A few weeks and another ferry trip north brought me to Loch Asta, which sits in a glacial valley that emerges at Scalloway on the west side of mainland Shetland. As I walked through the buzz-cut fields separating the loch from the single track road, arctic terns arched and arrowed above the surface of the water’s surface, as if attracted and repelled in equal measure by the loch’s metallic, monochrome sheen: dwindling flocks tracing flight paths towards the magnetic north. A pair of oystercatchers wheeled and turned through the narrow valley, their quickening call the melody to the motorik thrum and hum of two wind turbines turning above the loch. The longer draw of a curlew’s song emerged anonymously from somewhere amongst the purple water mint along the water’s edge, dipping between the oystercatchers’ top notes and broken only by a kid on a quad bike on the hill above, unceremoniously screaming for his sheep to ‘get in the fucking fold’.
I false cast through the still, heavy air, sending loops of line a little clumsily (an emerging pattern here) onto the gentle ripples of the shallow, peat-stained loch. Each false cast left a path: a trace memory through the air ever thickened by a freshening front of drizzle and mist. Wrist still, forearm straight, I attempt to run through half-remembered guidance. I’m soon lost in the staccato strip of the line drawn to the waltz-time procession of an unfinished song I’m turning over in my head, leading the submarine flies in a lopsided step.
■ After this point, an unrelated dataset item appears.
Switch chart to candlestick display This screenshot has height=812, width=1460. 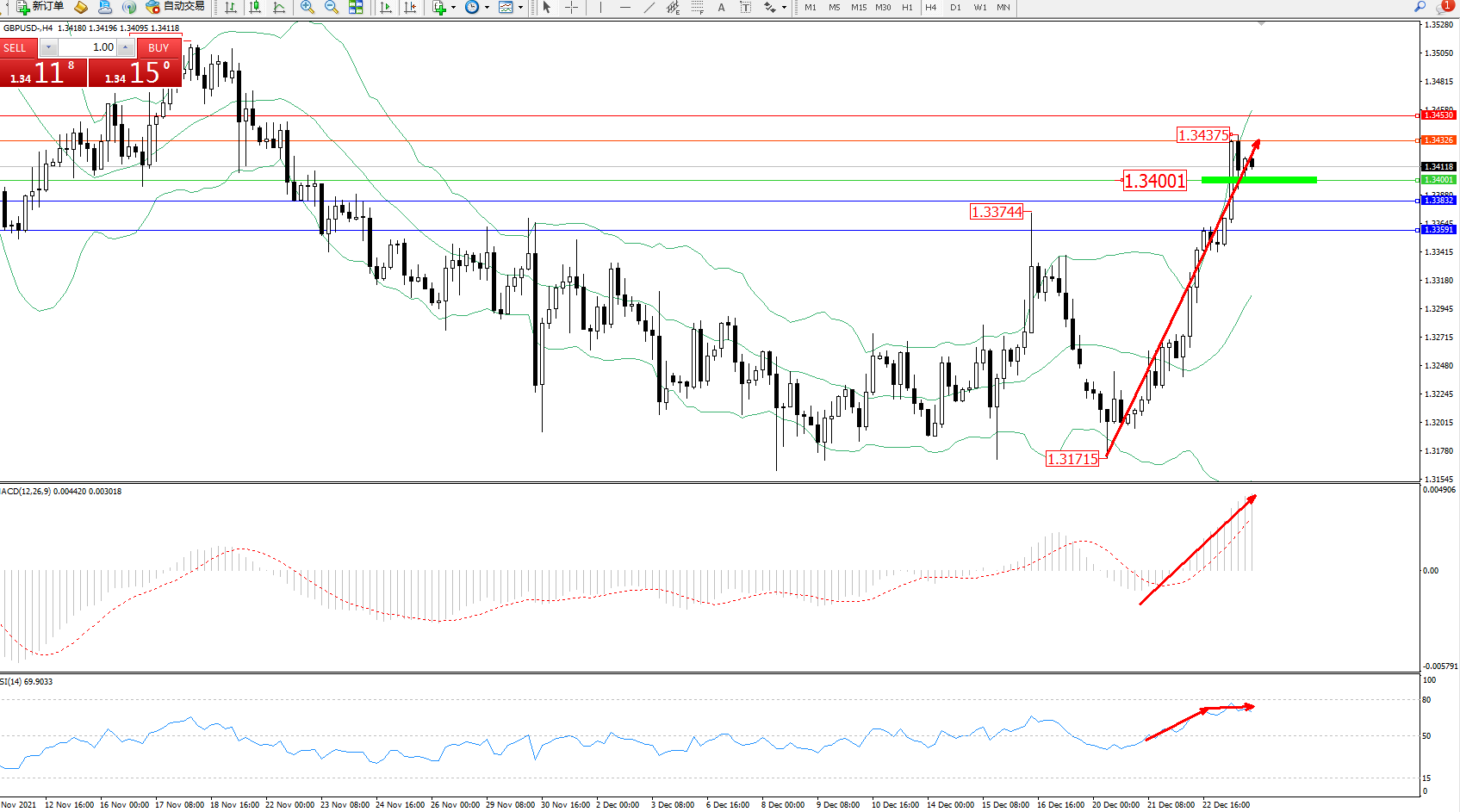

The orthodoxy amongst most fly fishermen is to keep false casts to a minimum: they disturb fish, tangle teams of flies and snag onto vegetation. I can’t always keep to this, often lost in the hypnotic minimalism of a well-weighted fly line arcing back and forward through the air, before a final letting go. False casts like new thoughts: teasing ideas, actions, words through your mind: each decision tentatively tried out before committing. The meditative hum of a line careering smoothly through the rod rings, the slow anticipatory spread of ripples as a team of flies lands softly on the water. Anticipation fades through faint hope and imperceptibly slips awash into the realisation that the fish perhaps aren’t in the mood.
This continuous, repetitive set of actions – cast, retrieve, cast, retrieve – helps clear your head for daydreaming, scheming and imagining. Ideas and plans ripple out like the dots around my waterlogged offerings, slowly retrieved, turned over and false cast: places to live and work; creative projects to take on or quietly abandon; how to keep a life in freelance art afloat in increasingly difficult times.
Suddenly, this repetitive reverie is punctuated by a splash and a sharp tug on my line. I miss the take completely, leaving a wake and length of limpid line shivering on the loch’s surface. There’s a slight element of farce in every missed take, much like a cat falling off a chair, your first instinct is to wonder how you got into this daft pose, with loops of line hanging inert from a rod at a jaunty angle, and then to quickly glance around to see if anyone noticed. Safe from scrutiny, I retrieve, check over the line and begin to false cast again into the darkening evening. Another walk, to another ferry and then on to another loch where I can get lost for a while.